Malta WWII
Virtual Museum
An immersive WebXR corridor experience walking visitors through eight chapters of Malta's wartime history accessible in any browser or through a VR headset, without installation.
ScrollThe Concept
A corridor through living history
Visitors walk through a 3D corridor museum, moving from room to room across eight chapters from Italy's declaration of war in June 1940 to liberation in May 1945.
Built with A-Frame and WebXR, the experience runs on desktop, mobile, and standalone VR headsets. No app. No installation. Just a browser or a Meta Quest.

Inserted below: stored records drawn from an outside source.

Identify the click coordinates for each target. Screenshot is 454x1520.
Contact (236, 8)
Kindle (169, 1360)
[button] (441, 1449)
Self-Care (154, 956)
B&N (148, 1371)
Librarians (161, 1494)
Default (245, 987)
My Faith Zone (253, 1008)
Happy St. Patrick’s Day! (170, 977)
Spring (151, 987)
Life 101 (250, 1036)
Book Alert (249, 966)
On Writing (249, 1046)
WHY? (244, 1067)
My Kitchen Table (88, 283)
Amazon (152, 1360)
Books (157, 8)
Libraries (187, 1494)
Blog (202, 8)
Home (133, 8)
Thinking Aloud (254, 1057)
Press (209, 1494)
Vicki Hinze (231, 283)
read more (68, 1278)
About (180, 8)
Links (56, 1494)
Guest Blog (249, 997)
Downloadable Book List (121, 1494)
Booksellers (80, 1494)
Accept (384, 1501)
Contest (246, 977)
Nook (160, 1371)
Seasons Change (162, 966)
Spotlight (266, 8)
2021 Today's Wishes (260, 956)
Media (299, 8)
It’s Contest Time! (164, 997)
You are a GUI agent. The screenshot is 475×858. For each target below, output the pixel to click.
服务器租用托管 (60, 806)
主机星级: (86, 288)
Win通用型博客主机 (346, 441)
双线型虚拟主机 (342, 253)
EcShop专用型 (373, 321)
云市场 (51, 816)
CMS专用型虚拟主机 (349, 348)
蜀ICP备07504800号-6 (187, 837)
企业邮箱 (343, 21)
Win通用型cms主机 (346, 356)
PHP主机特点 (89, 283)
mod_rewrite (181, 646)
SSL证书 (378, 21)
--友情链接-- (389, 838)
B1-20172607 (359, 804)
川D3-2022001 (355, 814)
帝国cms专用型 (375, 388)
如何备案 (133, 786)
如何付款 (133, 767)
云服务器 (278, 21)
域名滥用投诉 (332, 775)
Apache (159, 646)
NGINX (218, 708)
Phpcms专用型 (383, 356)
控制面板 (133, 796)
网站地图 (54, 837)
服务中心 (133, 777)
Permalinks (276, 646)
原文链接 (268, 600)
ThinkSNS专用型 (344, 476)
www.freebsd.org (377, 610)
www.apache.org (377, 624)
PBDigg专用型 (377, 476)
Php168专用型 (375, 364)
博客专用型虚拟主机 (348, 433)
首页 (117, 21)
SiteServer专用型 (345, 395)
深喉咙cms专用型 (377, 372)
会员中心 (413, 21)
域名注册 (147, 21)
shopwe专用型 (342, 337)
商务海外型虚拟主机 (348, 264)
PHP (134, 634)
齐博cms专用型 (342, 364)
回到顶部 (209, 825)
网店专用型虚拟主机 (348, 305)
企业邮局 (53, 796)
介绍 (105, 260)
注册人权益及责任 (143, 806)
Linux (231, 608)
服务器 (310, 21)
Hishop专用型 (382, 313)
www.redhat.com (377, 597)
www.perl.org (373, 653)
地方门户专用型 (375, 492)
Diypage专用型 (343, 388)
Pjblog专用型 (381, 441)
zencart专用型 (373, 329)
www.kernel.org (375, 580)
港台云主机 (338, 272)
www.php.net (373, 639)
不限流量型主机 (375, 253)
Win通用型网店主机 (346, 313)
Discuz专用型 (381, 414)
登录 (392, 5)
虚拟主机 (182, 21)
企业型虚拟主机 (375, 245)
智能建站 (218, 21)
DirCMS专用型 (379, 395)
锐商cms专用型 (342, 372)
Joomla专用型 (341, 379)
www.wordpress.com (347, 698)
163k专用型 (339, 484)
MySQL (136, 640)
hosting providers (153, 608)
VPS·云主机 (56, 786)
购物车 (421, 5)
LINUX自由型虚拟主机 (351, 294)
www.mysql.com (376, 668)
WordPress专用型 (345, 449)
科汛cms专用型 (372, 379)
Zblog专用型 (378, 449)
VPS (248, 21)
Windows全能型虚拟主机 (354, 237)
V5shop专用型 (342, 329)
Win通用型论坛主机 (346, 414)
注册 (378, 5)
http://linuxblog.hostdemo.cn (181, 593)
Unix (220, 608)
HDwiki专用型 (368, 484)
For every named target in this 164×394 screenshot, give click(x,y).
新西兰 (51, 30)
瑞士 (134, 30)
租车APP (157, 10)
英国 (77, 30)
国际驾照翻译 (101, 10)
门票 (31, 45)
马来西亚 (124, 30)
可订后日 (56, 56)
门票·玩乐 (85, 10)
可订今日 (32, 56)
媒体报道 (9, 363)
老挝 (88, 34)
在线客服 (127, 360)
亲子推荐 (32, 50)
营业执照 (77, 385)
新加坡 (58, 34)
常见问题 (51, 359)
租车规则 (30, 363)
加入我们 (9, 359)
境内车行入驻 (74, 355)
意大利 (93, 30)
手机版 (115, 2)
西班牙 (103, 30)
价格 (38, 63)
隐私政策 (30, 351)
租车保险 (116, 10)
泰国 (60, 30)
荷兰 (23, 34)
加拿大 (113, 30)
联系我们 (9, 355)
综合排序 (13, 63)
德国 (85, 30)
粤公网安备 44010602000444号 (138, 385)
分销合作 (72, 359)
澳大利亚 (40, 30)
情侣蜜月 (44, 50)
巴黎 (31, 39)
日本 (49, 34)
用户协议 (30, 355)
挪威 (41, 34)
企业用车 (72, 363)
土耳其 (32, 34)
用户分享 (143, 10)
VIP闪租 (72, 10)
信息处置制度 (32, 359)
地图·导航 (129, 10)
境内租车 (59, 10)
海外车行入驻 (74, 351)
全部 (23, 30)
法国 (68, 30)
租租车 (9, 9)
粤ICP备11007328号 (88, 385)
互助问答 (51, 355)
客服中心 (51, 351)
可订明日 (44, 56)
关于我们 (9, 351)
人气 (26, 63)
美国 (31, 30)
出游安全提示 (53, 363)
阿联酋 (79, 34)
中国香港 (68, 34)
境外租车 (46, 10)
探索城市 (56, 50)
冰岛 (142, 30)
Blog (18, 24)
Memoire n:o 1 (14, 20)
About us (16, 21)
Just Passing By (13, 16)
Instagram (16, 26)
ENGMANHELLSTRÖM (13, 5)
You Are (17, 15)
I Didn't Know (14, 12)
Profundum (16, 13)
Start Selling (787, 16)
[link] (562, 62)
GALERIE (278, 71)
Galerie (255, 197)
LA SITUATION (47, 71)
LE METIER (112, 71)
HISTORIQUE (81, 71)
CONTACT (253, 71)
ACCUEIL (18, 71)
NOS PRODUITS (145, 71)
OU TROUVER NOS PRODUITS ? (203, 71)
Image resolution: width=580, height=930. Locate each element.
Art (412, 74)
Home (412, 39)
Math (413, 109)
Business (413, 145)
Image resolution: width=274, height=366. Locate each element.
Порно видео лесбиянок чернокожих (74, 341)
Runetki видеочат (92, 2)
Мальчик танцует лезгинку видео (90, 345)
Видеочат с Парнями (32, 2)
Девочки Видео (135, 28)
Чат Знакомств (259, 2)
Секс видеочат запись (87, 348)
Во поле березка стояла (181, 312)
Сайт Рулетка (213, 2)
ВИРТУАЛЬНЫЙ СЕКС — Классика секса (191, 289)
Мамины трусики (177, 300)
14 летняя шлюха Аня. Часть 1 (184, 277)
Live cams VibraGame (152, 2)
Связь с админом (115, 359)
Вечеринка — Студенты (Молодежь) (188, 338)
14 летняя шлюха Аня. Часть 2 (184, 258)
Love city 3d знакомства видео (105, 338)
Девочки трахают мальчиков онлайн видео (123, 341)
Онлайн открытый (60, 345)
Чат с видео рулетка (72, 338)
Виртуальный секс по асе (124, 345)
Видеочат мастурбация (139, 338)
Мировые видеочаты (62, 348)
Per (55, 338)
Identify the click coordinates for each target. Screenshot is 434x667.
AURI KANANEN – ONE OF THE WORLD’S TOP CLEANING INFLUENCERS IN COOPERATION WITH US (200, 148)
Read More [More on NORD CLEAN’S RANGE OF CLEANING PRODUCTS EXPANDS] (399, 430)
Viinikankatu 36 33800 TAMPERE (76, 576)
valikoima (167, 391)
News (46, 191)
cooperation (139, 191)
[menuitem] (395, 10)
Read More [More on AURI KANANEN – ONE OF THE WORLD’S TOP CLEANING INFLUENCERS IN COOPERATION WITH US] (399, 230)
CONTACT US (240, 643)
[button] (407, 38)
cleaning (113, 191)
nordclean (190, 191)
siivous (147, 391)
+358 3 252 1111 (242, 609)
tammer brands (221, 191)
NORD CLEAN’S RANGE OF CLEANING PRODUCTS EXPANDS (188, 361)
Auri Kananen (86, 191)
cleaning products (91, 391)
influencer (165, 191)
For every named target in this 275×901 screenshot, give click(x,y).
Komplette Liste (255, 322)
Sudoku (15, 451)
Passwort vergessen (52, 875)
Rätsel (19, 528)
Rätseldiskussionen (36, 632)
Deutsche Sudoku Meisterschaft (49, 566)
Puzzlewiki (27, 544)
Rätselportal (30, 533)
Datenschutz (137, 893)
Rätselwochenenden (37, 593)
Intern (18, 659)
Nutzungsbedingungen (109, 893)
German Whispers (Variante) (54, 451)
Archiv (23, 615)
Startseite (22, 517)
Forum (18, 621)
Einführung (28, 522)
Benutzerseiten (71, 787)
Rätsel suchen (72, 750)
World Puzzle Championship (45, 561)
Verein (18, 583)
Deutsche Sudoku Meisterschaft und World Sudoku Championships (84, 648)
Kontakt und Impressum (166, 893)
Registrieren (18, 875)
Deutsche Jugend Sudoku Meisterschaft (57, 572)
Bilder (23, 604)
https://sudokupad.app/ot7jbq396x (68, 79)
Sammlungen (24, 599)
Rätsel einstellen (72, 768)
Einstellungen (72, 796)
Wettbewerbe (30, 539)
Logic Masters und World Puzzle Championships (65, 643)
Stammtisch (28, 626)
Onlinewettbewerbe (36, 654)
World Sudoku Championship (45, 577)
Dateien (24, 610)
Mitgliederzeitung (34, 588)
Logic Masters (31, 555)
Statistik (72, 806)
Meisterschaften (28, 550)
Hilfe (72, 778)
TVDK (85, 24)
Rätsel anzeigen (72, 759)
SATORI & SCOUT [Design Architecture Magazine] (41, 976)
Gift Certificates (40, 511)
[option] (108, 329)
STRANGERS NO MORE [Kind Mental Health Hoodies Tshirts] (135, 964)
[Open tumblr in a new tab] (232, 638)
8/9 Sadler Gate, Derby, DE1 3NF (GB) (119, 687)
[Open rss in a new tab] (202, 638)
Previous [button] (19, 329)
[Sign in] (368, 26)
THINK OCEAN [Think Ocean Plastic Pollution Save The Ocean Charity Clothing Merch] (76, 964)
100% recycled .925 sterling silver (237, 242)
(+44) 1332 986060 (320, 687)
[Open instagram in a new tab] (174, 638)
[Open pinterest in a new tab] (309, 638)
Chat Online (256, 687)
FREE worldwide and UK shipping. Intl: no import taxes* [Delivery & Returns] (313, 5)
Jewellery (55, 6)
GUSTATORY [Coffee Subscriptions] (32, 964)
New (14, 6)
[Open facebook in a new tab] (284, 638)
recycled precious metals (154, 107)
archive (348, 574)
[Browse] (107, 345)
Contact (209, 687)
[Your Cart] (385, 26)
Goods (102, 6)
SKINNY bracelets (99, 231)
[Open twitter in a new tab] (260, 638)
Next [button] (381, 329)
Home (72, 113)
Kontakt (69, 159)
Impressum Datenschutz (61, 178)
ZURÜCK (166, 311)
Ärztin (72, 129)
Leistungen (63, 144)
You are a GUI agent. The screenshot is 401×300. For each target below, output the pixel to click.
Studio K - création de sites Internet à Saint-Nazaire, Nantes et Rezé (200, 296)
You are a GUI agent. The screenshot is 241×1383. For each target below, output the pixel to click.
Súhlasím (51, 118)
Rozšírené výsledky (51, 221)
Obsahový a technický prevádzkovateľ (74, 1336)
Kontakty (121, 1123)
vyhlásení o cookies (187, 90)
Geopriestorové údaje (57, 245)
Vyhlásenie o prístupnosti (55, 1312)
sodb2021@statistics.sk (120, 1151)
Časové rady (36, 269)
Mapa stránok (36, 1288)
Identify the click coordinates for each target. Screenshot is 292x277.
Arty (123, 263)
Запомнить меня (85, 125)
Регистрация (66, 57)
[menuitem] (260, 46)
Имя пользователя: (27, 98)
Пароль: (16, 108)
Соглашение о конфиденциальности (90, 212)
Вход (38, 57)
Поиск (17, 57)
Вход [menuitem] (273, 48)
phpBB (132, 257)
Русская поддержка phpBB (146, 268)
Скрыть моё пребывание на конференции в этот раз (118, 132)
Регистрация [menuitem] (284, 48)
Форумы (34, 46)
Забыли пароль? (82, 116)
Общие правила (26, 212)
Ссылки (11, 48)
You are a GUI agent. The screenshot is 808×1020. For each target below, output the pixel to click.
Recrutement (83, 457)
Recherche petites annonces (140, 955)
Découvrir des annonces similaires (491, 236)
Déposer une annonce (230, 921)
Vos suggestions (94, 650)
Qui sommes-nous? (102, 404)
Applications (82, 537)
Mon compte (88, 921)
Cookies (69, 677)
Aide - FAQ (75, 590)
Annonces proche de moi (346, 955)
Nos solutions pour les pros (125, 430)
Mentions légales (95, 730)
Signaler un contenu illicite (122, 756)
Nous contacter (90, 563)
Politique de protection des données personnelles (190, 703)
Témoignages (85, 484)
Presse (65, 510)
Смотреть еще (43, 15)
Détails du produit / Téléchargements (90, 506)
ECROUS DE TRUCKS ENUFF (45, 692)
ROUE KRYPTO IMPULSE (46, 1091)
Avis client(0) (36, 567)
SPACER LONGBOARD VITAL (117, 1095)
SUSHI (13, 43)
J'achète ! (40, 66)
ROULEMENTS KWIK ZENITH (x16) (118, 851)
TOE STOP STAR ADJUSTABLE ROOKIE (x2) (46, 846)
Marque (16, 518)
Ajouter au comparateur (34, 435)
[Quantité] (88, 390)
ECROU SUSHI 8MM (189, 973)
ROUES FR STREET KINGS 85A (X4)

This project sits at the intersection of WebXR, heritage education, and GenAI-assisted development a proof of concept for what open-web immersive technology can do in cultural and civic contexts.
Build status
What's been built. What's coming.
The museum environment, navigation, and core VR systems are functional. Content integration and optimisation are the current focus.
Completed
- Full 3D corridor with period lighting & architecture
- Eight themed sections with information panels
- Archival imagery and video screens per section
- Porter intro video at entrance
- Meta Quest VR — snap-turn, blink teleport, laser pointers
- Desktop & mobile navigation (WASD, mouse, touch)
- Custom wall collision system
- Background period music with fade control
- Minimal gaze cursor visible only on hover
In progress
- Video content integration & audio sync per section
- Performance optimisation for standalone Quest
- Accessibility refinements
- Language localisation
Technology stack
A-Frame 1.6 · WebXR · aframe-extras
Three.js VideoTexture · Custom JS components
Meta Quest · Desktop · Mobile
Building this as both a personal project and a working proof of concept, I explore the potential of WebXR within heritage and educational contexts in collaboration with GenAI demonstrating how fostering creativity, logical thinking, and problem-solving remains fundamentally a human-driven activity.